感染経路は3種類に大別されますが、新型コロナウィルスでは飛沫感染と接触感染の二通りが主です。                       「飛沫感染」とは、感染症患者の咳やくしゃみの「しぶき(飛沫)」を直接吸い込むことによって生じる感染経路のことです。くしゃみのしぶきは半径2mの範囲にまで飛び散るとの報告もあり、すこし離れていても飛沫感染する可能性はあります。
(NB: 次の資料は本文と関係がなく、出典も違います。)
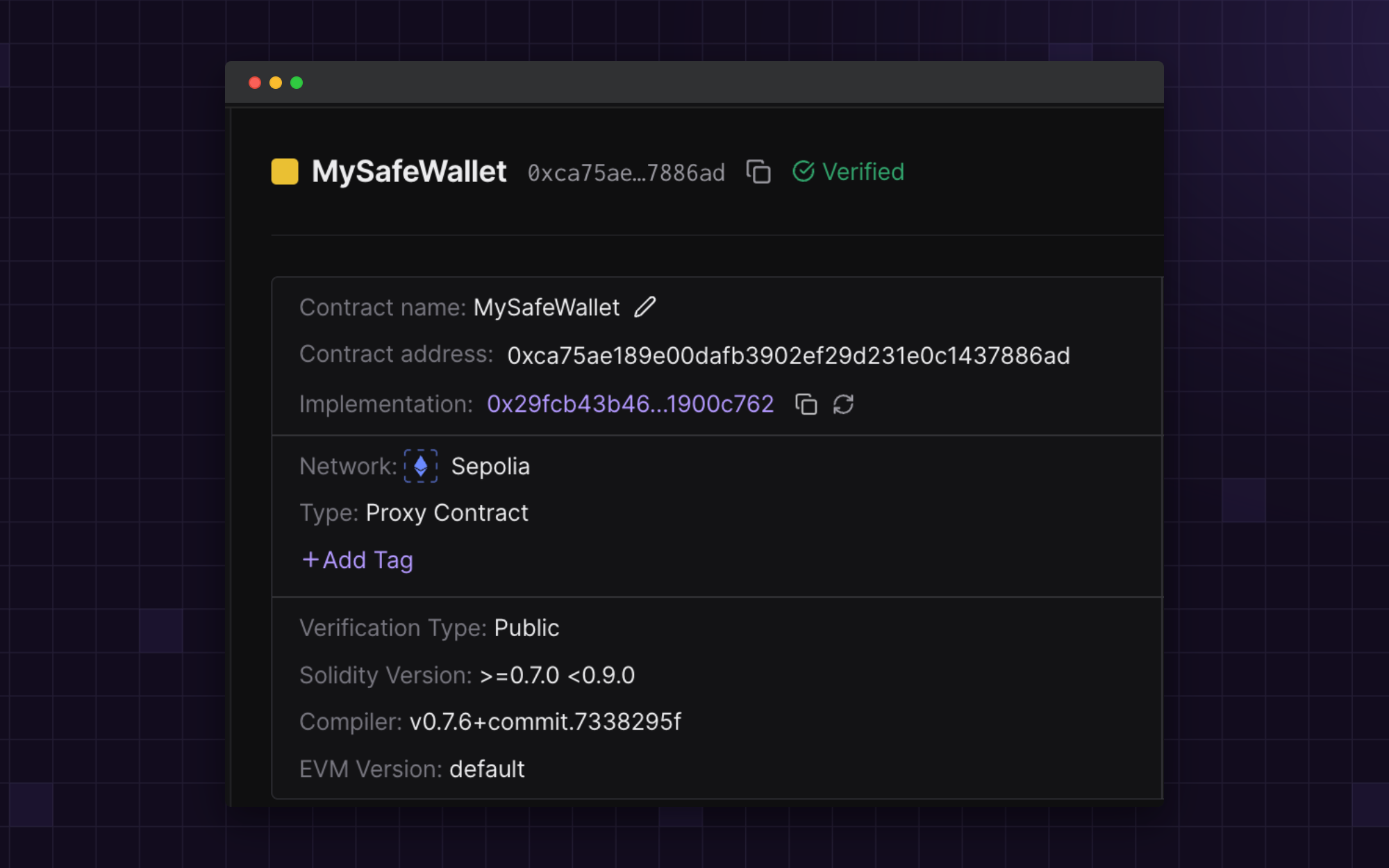Click the MySafeWallet contract name value

[x=547, y=308]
飛沫感染する感染症は、インフルエンザ、風疹、おたふくかぜ、百日咳、マイコプラズマ、風邪(ウイルス性)、RSウイルスなどです。

「接触感染」とは、手に付着した病原体を体内に取り込んでしまうことで生じるもので、多くの感染症で感染経路となります。感染を防ぐには手洗い、消毒が必須です。接触感染は、通常行われている手洗いや消毒などで防ぐことが出来ます。

「空気感染」とは患者からの「しぶき(飛沫)」の水分が蒸発して、空気中に浮いた病原体を吸い込むことによるものです。空気中を漂う病原体の大きさは5μm以下と極めて小さいため、予防には通常のマスクでは不十分で、繊維が細かい「N95」と呼ばれる特殊なマスクが必要です。空気感染する感染症には、はしか、水ぼうそう、結核などがあります。

Ⅲ.新型コロナウィルスの流行時期

飛沫感染する呼吸器感染症は一般に夏は流行しにくいとされます。夏は屋外で活動する時間が長いため、屋内活動が多い冬よりも人が密にならないからです。しかし、日本では夏と冬に新型コロナの流行が起こっています(下図:NHKニュースより引用)。今回は、日本で夏にコロナ流行が起こってきた理由について調べてみました。
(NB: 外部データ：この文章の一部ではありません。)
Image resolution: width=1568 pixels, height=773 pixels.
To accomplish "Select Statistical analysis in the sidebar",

1)日本の気候や習慣といった特殊事情が関係している。

①梅雨時や真夏には換気は不十分となりやすい

熱帯地方では飛沫感染が雨期に多く見られます。雨期は屋内で過ごすことが多く、人の間隔が密になりやすいためです。日本でも梅雨の時期は屋内で過ごす時間が長く、夏になると酷暑のため冷房の利いた屋内で過ごす時間がさらに続きます。それだけ飛沫感染が起こりやすくなっています。

②夏休みやお盆で人との接触が多くなる。

日本の夏の特殊事情と言えるのが、お盆という習慣です。お盆には短期間に多くの人が夏休みを取って里帰りをします。家族や親戚が集まり食事する機会が増え、この時期には旅行をする人も増加します。その結果、お盆の時期は人の移動や接触の機会が増して、新型コロナが流行しやすい環境になります。

2)夏に新しい変異株が流入しています。

21年はデルタ株、22年はオミクロン株BA5で、ともに感染力の強い変異株でした。23年はオミクロン株XBBで感染力は強くないものの免疫回避はしやすい変異株でした。                                

3)自然免疫やワクチンの効果が不十分である可能性があります。

インフルエンザウィルスは古くから流行している病原体で、私たちは一定の基礎免疫を持っているため、飛沫感染の起こりにくい夏に流行しません。一方で新型コロナは新しい病原体で、日本で感染に対する免疫を持っている人は5割以下とのことです。欧米諸国ではこの数値は7割以上です。

まとめ 

1)新型コロナの感染予防で最も重要なのは、マスク着用により飛沫感染を防ぐことです。市中ではマスクをしない生活が戻ってきていますが、私自身は病院内、電車内、混雑した場所ではマスクを使うようにしています。

2)2番目は換気だと思います。梅雨やお盆は例年のことで、最近は猛暑も続いていますが、他の病気の予防も含めて換気は必要です。

3)新型コロナに対する基礎免疫が広まるにはもう少しかかるかと思います。免疫獲得には、自然感染もしくはワクチン接種が必要です。ワクチン接種は2024年4月以降は有料となるため、個人の判断が大切となります。

4)インフルエンザでは、有効な内服薬や吸入薬があるため外来での対応が可能です。新型コロナでも同様の薬がでるまでは、現在の予防策継続が必要です。